デンマークの障害者アートを紹介 大學堂・門司画廊MoGAで

展示作品の前で来場を呼びかける小野さん

 デンマークの障害者アートを紹介する作品展が、3月29日までの土、日、月曜に北九州市門司区谷町の大學堂・門司画廊MoGAで開かれている。主催者は「多様性を考える機会にしたい」と話している。

「北九州タウンパレード」を前に

 デンマークにある障害者のための美術学校から届いた作品56点を展示。同校では制作の際、生徒の「やりたい」と感じる表現方法を尊重するといい、多彩でユニークな作品が並ぶ。
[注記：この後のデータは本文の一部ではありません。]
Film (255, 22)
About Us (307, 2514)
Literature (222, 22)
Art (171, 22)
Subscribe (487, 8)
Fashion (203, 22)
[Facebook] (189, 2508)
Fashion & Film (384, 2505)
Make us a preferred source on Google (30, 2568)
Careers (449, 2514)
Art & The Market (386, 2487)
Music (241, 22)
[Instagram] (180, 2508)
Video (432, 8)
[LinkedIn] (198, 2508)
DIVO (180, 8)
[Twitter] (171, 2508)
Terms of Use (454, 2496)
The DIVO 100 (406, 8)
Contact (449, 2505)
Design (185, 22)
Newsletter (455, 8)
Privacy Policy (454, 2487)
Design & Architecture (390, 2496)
期間中の日曜には会場で音楽ライブ、マルシェも開催する。開場は正午から午後5時までで、入場無料。


作品展のチラシ


 作品展は、同市小倉南区で毎年開催される「北九州タウンパレード」の関連イベントとして企画された。


 同区には市立総合療育センターなどがあり、障害者の行き来が多い特性を生かそうと、2019年に市立大の学生や住民らが「わかぞのインクルーシブ・コミュニティ(WinC)構想」を策定。誰もが安心して暮らせる地域づくりに取り組んでいる。
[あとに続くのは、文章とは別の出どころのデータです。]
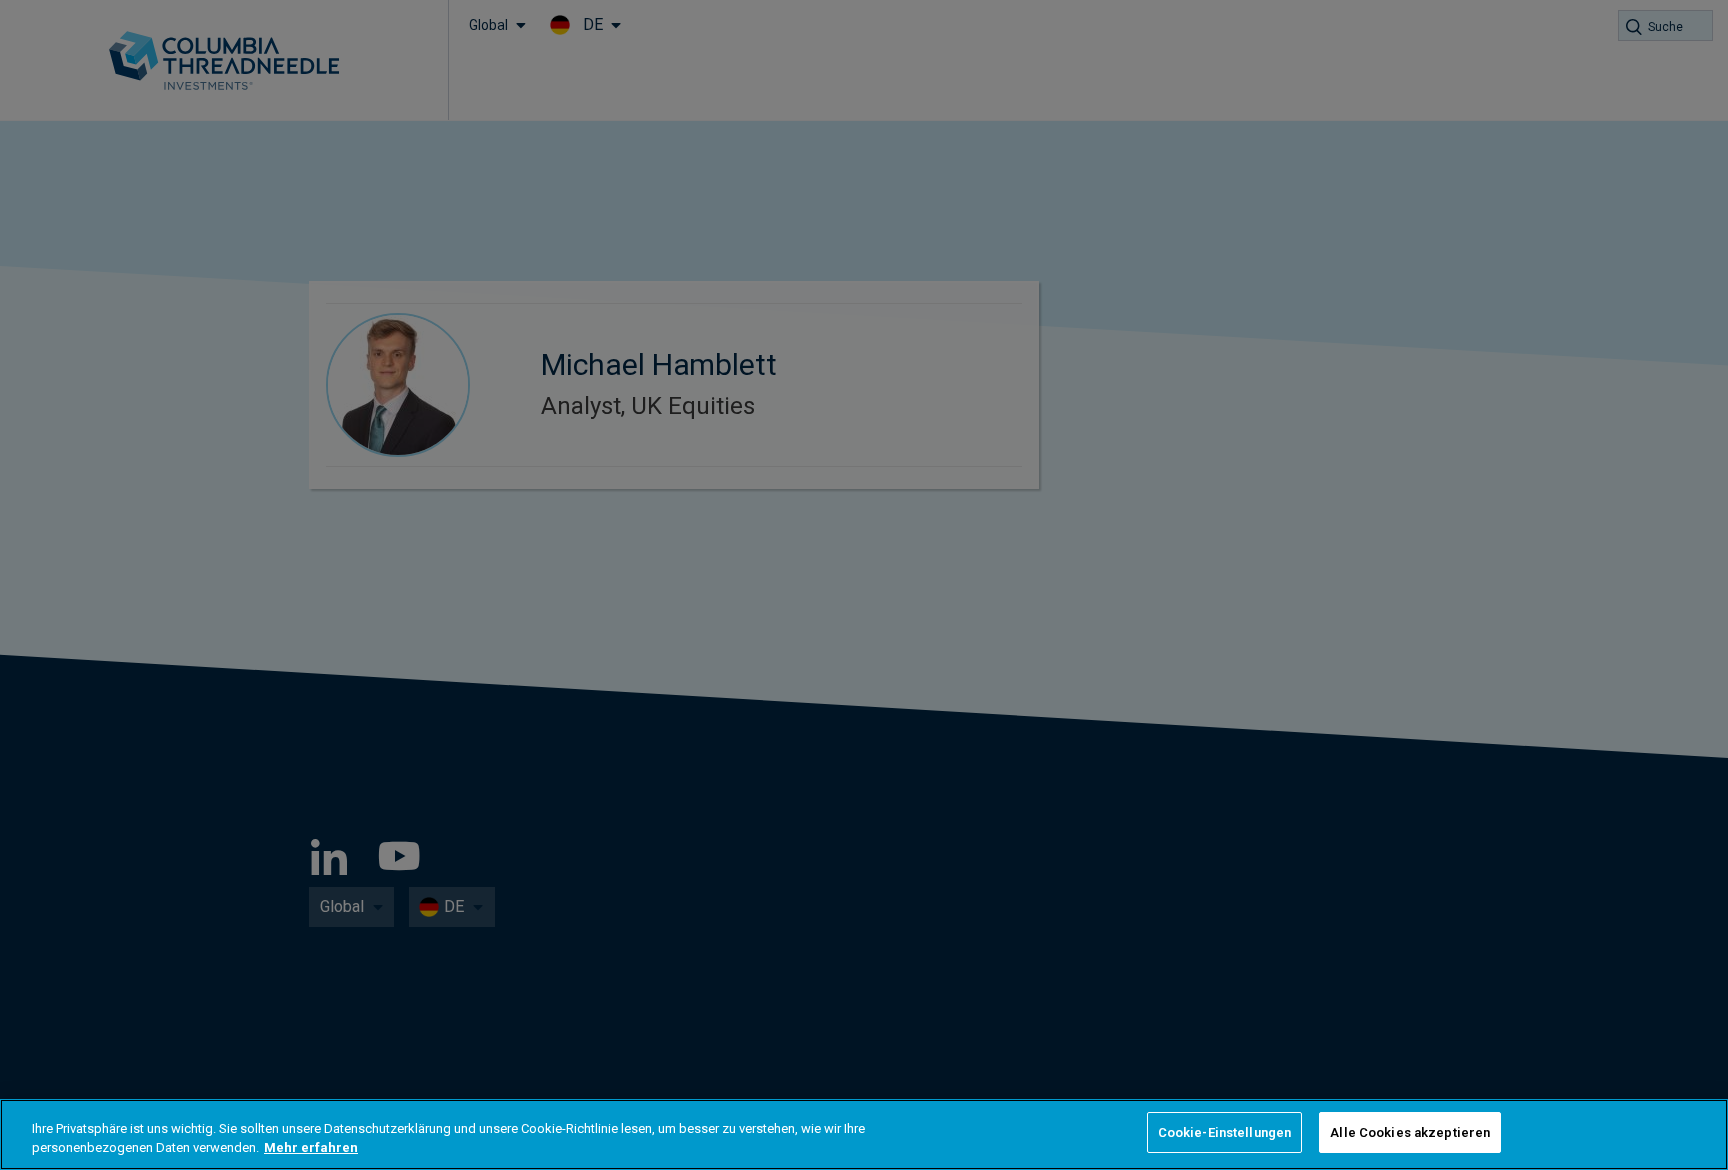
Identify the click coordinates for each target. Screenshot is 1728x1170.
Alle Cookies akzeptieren (1410, 1132)
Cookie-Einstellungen (1225, 1132)
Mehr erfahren (311, 1148)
 21年には、JR城野駅近くから若園四丁目公園まで約1キロを歩くパレードを始めた。6回目となる今年は4月26日午前9時半からの予定。区内の高校5校の生徒も運営に加わり、誰もが自分らしく参加できるパレードを目指している。

「自分らしさ」考えてもらえれば

 パレードに合わせ、22年から障害者アート展を小倉南図書館で開いており、今年はWinCの取り組みを広く知ってもらおうと門司での作品展を企画した。

 主催するWinC構想運営委員会代表の小野瑠夏さん(26)は「海外の『生の芸術』に触れられる貴重な機会。障害のある人の自己表現を通して自分らしさを考え、温かい気持ちになってもらえれば」と話している。